Researchers at the University of Delaware have developed a novel bio-functional hydrogel-coated membrane (HCM) platform that significantly reduces T-cell exhaustion during CAR-T cell manufacturing while maintaining robust activation and expansion capabilities. The study, published in Frontiers in Immunology, demonstrates how engineered biomaterials can address critical challenges in CAR-T production scalability and quality control.
Addressing Manufacturing Challenges in CAR-T Therapy
CAR-T cell therapy has emerged as a pivotal treatment for hematological cancers, achieving remission rates of 40-90%. However, high variability in CAR-T function between donors and overall scalability issues have hindered broader adoption of this treatment paradigm. Current industry standards for T-cell activation, such as TransAct and Dynabeads, rely on synthetic particles that promote rapid activation but often lead to T-cell exhaustion, limiting therapeutic efficacy.
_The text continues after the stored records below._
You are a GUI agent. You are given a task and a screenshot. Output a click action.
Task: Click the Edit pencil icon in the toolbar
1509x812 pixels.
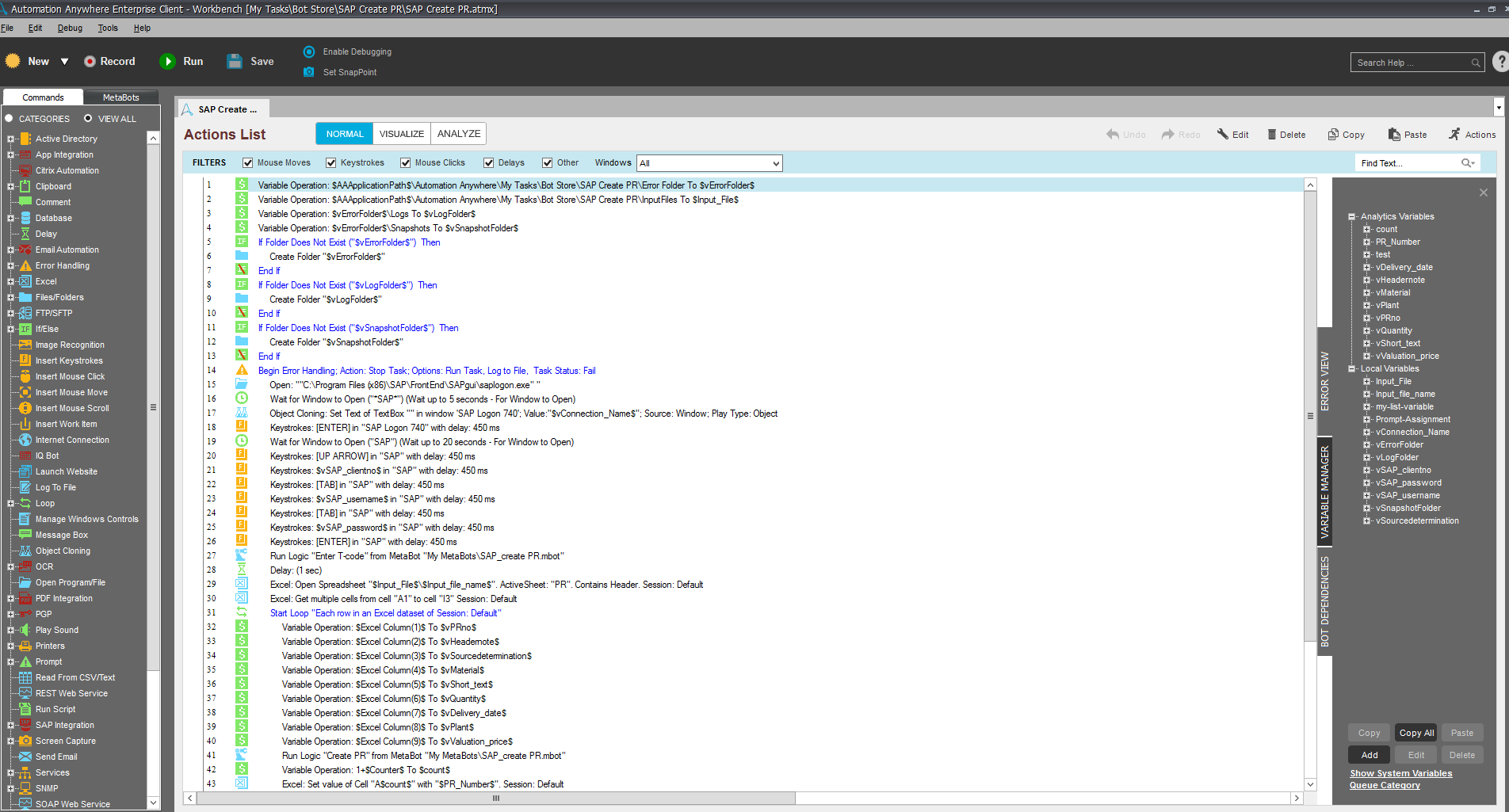pyautogui.click(x=1223, y=135)
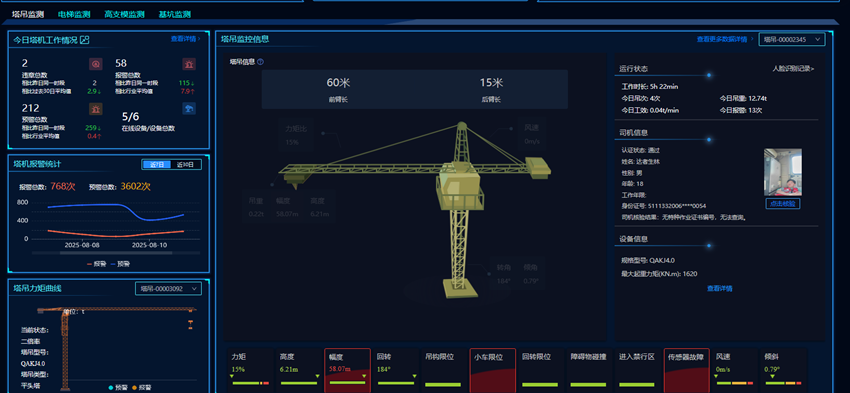This screenshot has height=393, width=850.
Task: Click the 点击核验 button under driver photo
Action: point(782,203)
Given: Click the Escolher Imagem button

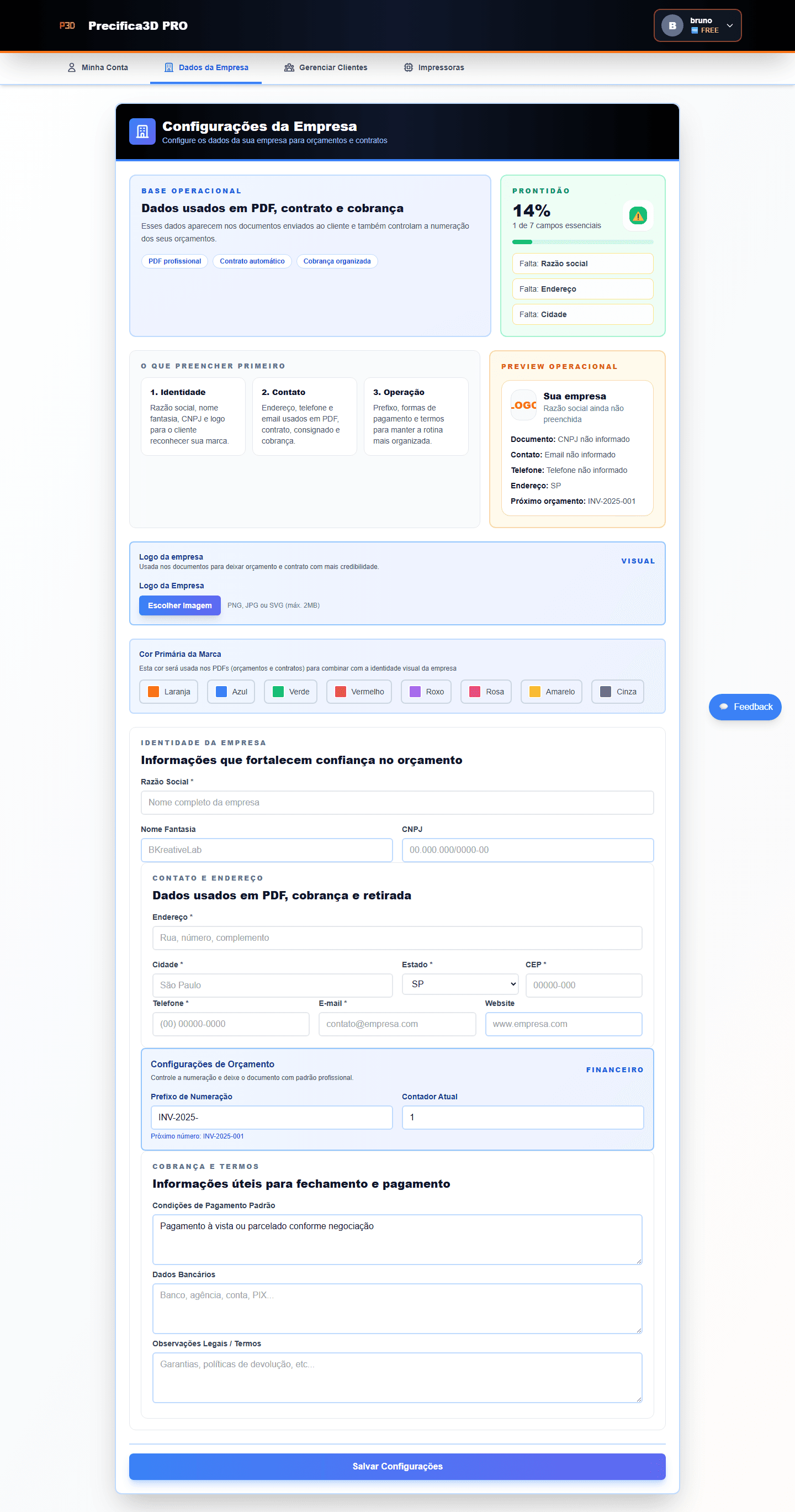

The research team engineered hydrogel-coated membranes using poly(ethylene glycol) diacrylate (PEGdiPDA) with physiologically-relevant mechanical properties and integrated biotin pendant groups for modular functionalization with co-stimulatory molecules. This platform enables precise control over the T-cell microenvironment during manufacturing.
Optimized Co-Stimulatory Molecule Combinations
The researchers investigated different combinations of co-stimulatory ligands: anti-CD3, anti-CD28, anti-4-1BB, and anti-OX40, maintaining a constant total concentration of 20 μg·mL⁻¹ across all conditions. The study focused on five specific combinations, with particular emphasis on the "All 3:1" formulation containing anti-CD3 (10 μg·mL⁻¹) and equal amounts of anti-CD28, anti-4-1BB, and anti-OX40 (3.33 μg·mL⁻¹ each).
Primary human CD3+ T cells from four donors were activated using the HCM platform and compared against TransAct controls over a 9-day manufacturing timeline. Flow cytometry analysis revealed that HCM-activated T cells exhibited significantly lower exhaustion markers, particularly Tim3 expression, on both day 3 and day 9 compared to TransAct-activated cells.
Enhanced T-Cell Phenotype and Function
The HCM platform promoted a gradual shift from naïve T cells to predominantly central memory (Tcm) phenotypes, which are associated with superior antitumor effects and proliferation compared to effector memory (Tem) phenotypes. On day 9, all HCM conditions showed trends toward increased Tcm and decreased Tem populations compared to TransAct controls.
Transduction experiments using both model GFP lentivirus and clinically relevant CD19-CAR lentivirus demonstrated enhanced gene transfer efficiency with HCM-activated T cells. The All 3:1 combination achieved 3-4-fold increases in transduction for multiple donors, attributed to the increased presence of naïve T cells and reduced exhaustion profiles.
Superior Killing Efficacy Against Cancer Cells
The functional superiority of HCM-produced CAR-T cells was validated through cytolysis assays using Raji-Luc2 leukemia cells as targets. At a 3:1 effector-to-target ratio, CAR-T cells activated with the All 3:1 HCM combination achieved 28% cytolysis at 72 hours compared to 19% for TransAct-activated cells, representing a statistically significant improvement in killing potential.
The enhanced performance correlated with the lower exhaustion profiles and improved memory phenotypes observed throughout the manufacturing process. CAR-T cells produced using HCMs also demonstrated greater consistency between donors, addressing variability concerns in current manufacturing approaches.
Scalable Manufacturing Platform
The hydrogel platform was designed for integration into tangential flow filtration devices, enabling scalable production while maintaining the benefits of controlled T-cell activation. The flat-sheet regenerated cellulose membrane base allows for future incorporation into flow-based manufacturing systems that could combine co-stimulation effects with enhanced viral concentration through flow dynamics.
Stability testing confirmed that the hydrogel-coated membranes maintained their functional properties over the 9-day manufacturing timeline under physiologically relevant conditions, supporting their practical application in industrial CAR-T production workflows.
Clinical Translation Potential
The modular nature of the HCM platform allows for personalized optimization of T-cell activation based on individual donor characteristics. The researchers noted that the approach could be particularly valuable for producing CAR-T therapies targeting solid tumors, where enhanced persistence and reduced exhaustion are critical for therapeutic success.
While the current study utilized cells from healthy donors, the researchers acknowledged that future investigations with cells from leukemia patients will be necessary to fully validate the platform's clinical potential, as significant differences in cell behavior have been reported between healthy and diseased populations.
The bio-inspired hydrogel platform represents a significant advancement in CAR-T manufacturing technology, offering improved control over T-cell quality while maintaining scalability requirements for clinical production. The combination of reduced exhaustion, enhanced memory phenotypes, and superior killing efficacy positions this approach as a promising solution for next-generation CAR-T manufacturing.